As ophthalmologists we should add our voices to the calls for reforms. We do the best we can with the limited resources we have and when that ‘best’ is not good enough or errors occur due to the inherent pressures within the system we need to have that considered by those upholding and enforcing the law.
Sitting and examining a medico-legal case in the comfort of my study at home I can clearly see where errors happen. As we often say, the visual acuity of the retrospectoscope is 6/5 unaided. I often think “there but for the grace of God, go I” but at other times I am bewildered how certain errors could have occurred. I sadly do not take into account how busy the clinic was on that day, how the afternoon operating list was supposed to have started 30 minutes ago and the clinician is still stuck in clinic, how many patients the doctor needed to see and how many juniors were crowding the consulting room pestering the consultant with queries. If I am involved in a road traffic accident where someone has been injured, then there is a thorough investigation of the circumstances of the accident. The weather conditions, the condition of the road, the turn, the speed and a myriad of other factors are assessed and the impact of those analysed. Some of them may act as mitigating circumstances. If I am drunk at the wheel I deserve everything coming to me but an innocent accident and mistake in challenging conditions should engender leniency. Sadly, it seems that does not occur in medicine and medical law.

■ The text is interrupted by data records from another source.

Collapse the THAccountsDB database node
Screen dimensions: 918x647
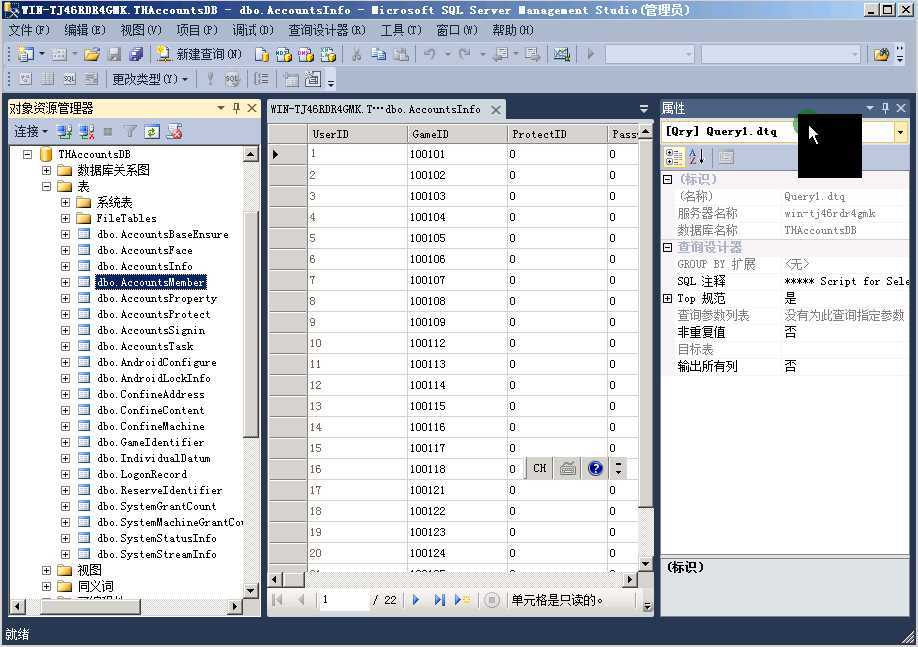click(x=27, y=155)
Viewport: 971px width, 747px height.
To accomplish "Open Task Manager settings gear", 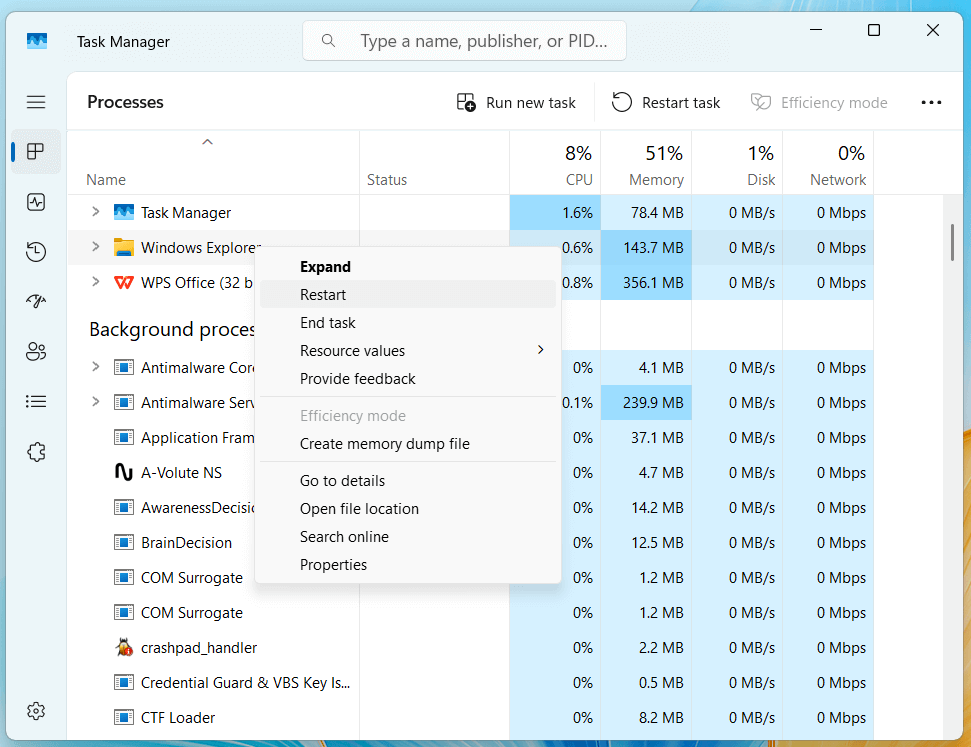I will coord(36,711).
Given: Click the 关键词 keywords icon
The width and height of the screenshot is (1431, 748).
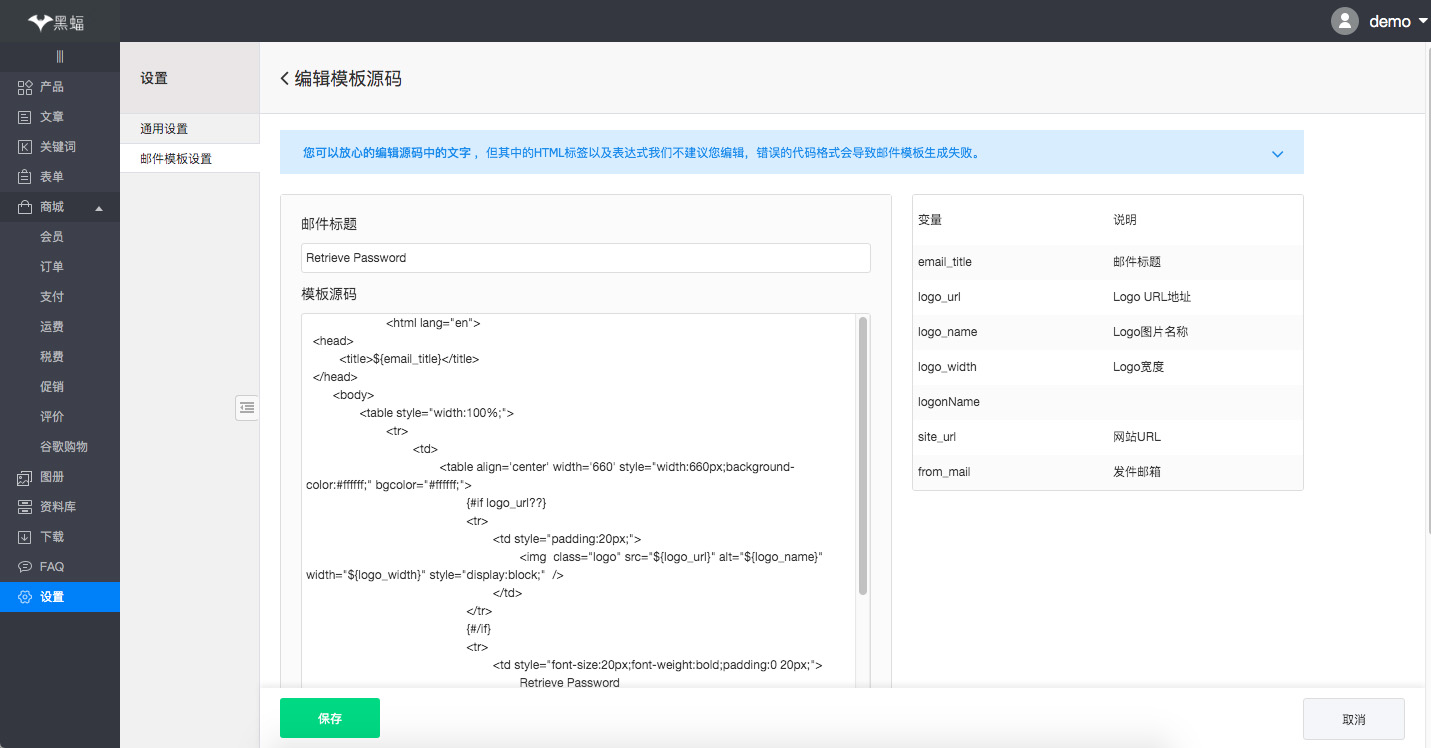Looking at the screenshot, I should (25, 147).
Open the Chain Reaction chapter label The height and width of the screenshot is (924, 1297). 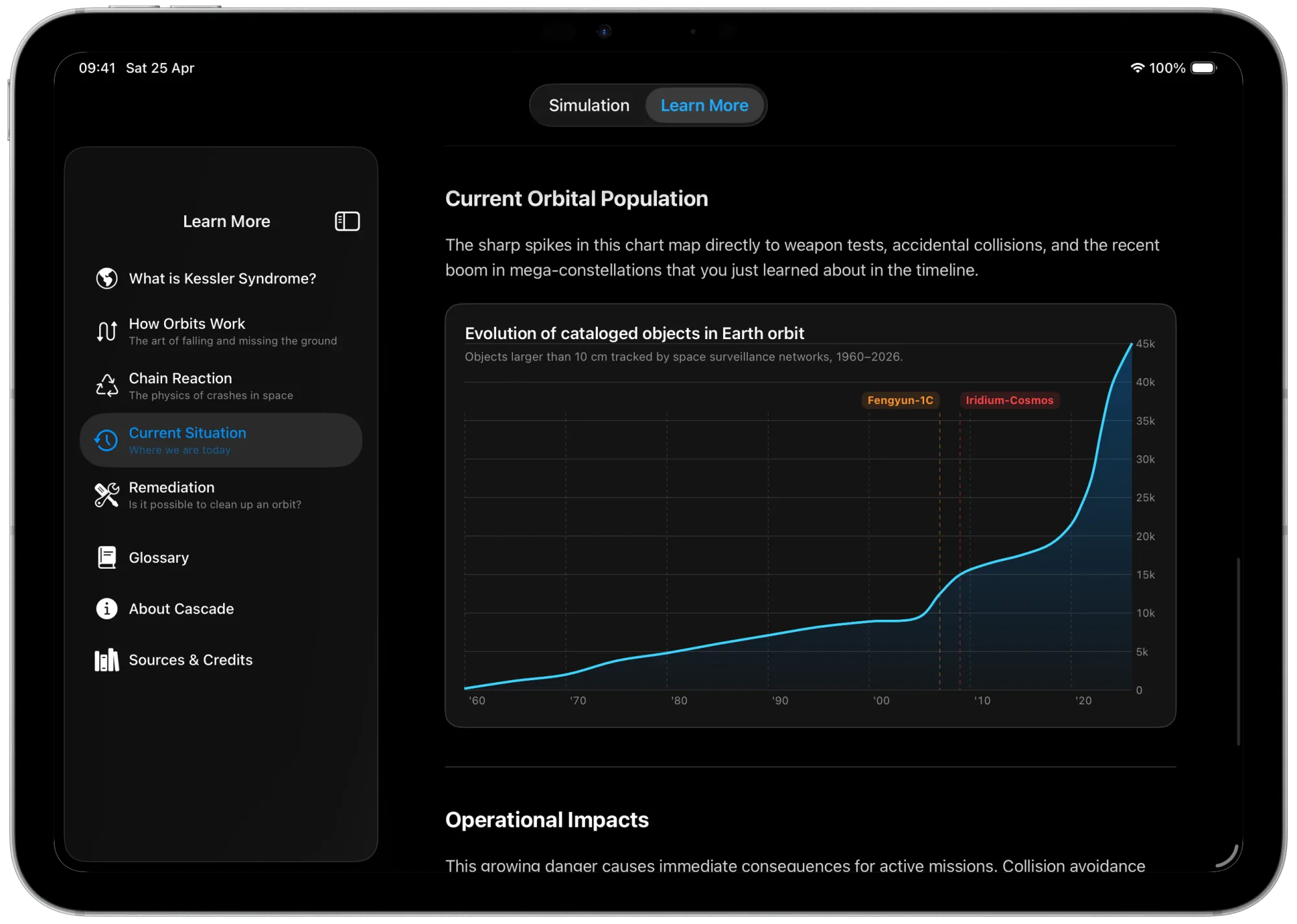(x=180, y=378)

Former Health Secretary, Jeremy Hunt, to his credit has ordered a review into whether manslaughter laws in healthcare are fit for purpose and has been publicly critical of the GMC. We eagerly await the outcome of the review.
The challenges we face within the NHS will increase. The pressures will get harder to face. We need to put the patient at the centre of everything we do, but we need to be reassured that our diligent hard work in challenging circumstances will be appreciated. Medical law has to evolve as otherwise the very patient safety culture we have developed to protect patients will become rotten and unfit for purpose. We wish to adopt an air industry type culture of openness and no blame and yet blame seems rife in all aspects of our work. Progress is needed but it needs the input of all stakeholders.
Reference
1. Learning from patient safety incidents. NHS Improvement.